The well-documented tolerability issues of mAChR agonists were initially hypothesised to be due to the peripheral expression of M2 and M3 receptors; as such, targeting M1, M4, and M5 in the CNS was the desired therapeutic goal.

Of note, xanomeline is an M1- and M4-preferring orthosteric agonist; however, its reported activity at M2 and M3 receptors caused severe gastrointestinal distress that resulted in the previously mentioned high discontinuation rate. [Bodick et al. 1997]

More recently, however, preclinical research has highlighted that M1 receptor activation may also contribute to these peripheral AEs, whereby some of the side effects are driven through on-target overstimulation. As such, targeting just the M1 and M4 receptors may not be sufficient to avoid cholinergic AEs. [van der Westuizen et al 2020]

Therefore, to achieve the best therapeutic benefit, the most attractive option is to fine-tune mAChR drug development to create biased orthosteric ligands that target M1 and M4 mAChRs but crucially still have a balanced potentiation profile.

SUMMARY

Recent research suggests that muscarinic receptors, specifically M4 and M1 agonists, could be a promising target for reducing psychotic symptoms in schizophrenia by modulating dopamine release.

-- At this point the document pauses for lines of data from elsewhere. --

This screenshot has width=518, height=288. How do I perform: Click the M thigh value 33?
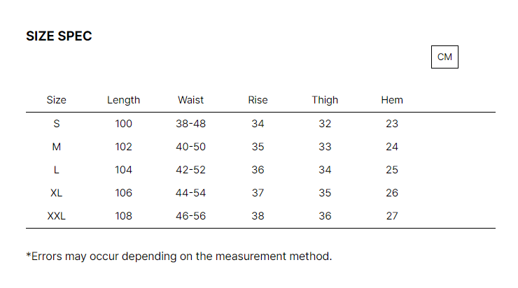coord(325,147)
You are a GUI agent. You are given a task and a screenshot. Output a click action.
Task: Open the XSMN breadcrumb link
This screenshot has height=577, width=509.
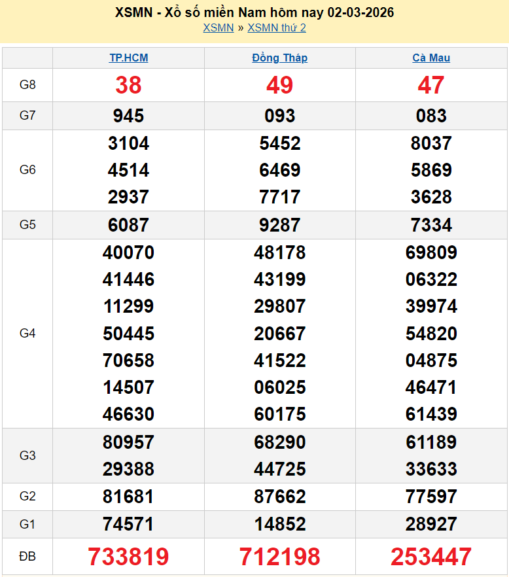[218, 27]
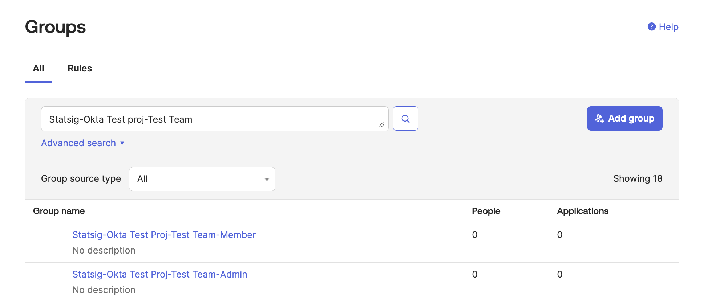
Task: Select the All tab
Action: pyautogui.click(x=39, y=69)
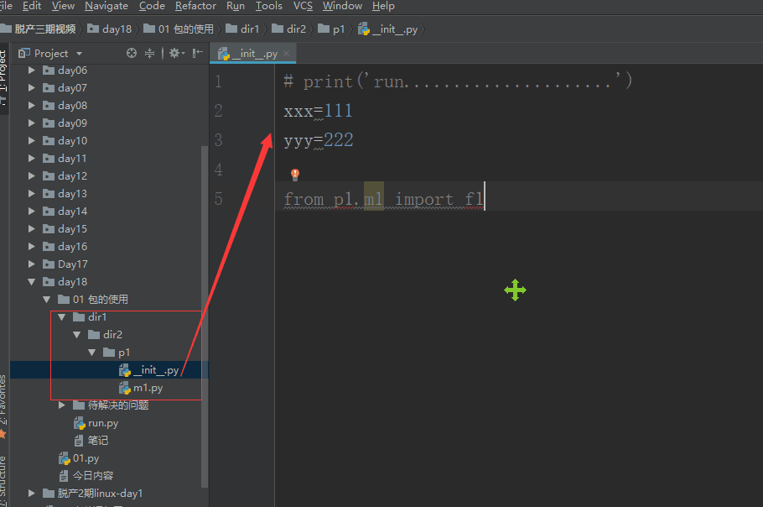Screen dimensions: 763x507
Task: Collapse the dir1 folder
Action: 61,317
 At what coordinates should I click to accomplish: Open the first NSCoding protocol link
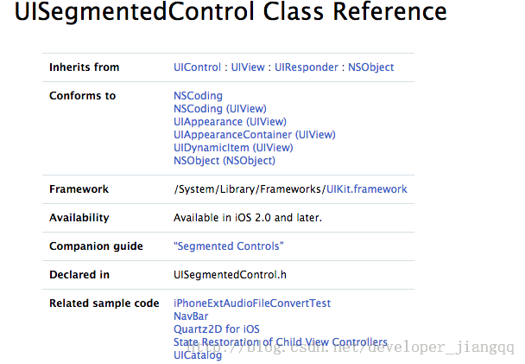pos(198,96)
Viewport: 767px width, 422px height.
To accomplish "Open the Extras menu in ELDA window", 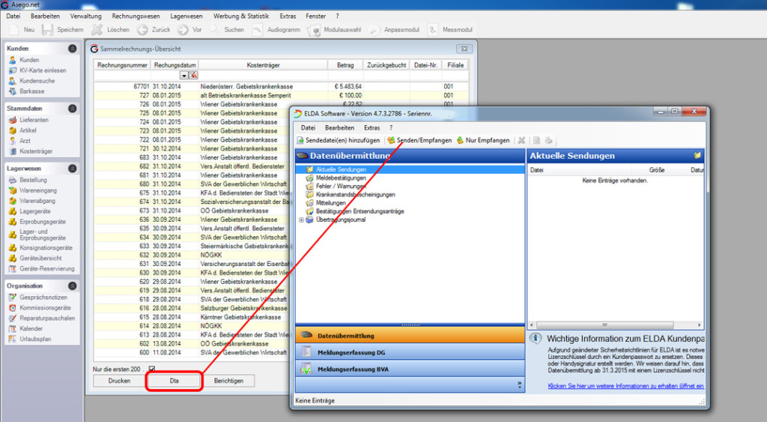I will [x=372, y=127].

These agonists may also have some advantages over current antipsychotic medications as they do not seem to pose a risk of movement disorders and adverse metabolic effects related to D2 or histamine antagonism.

However, there are some cholinergic-related tolerability issues associated with these agonists.

The development of three promising ligands, KarXT, emraclidine, and ML-007, for treating psychotic symptoms in schizophrenia could be a potential breakthrough in schizophrenia treatment.

Further research and clinical trials are necessary to determine the efficacy and safety of these ligands for treating schizophrenia.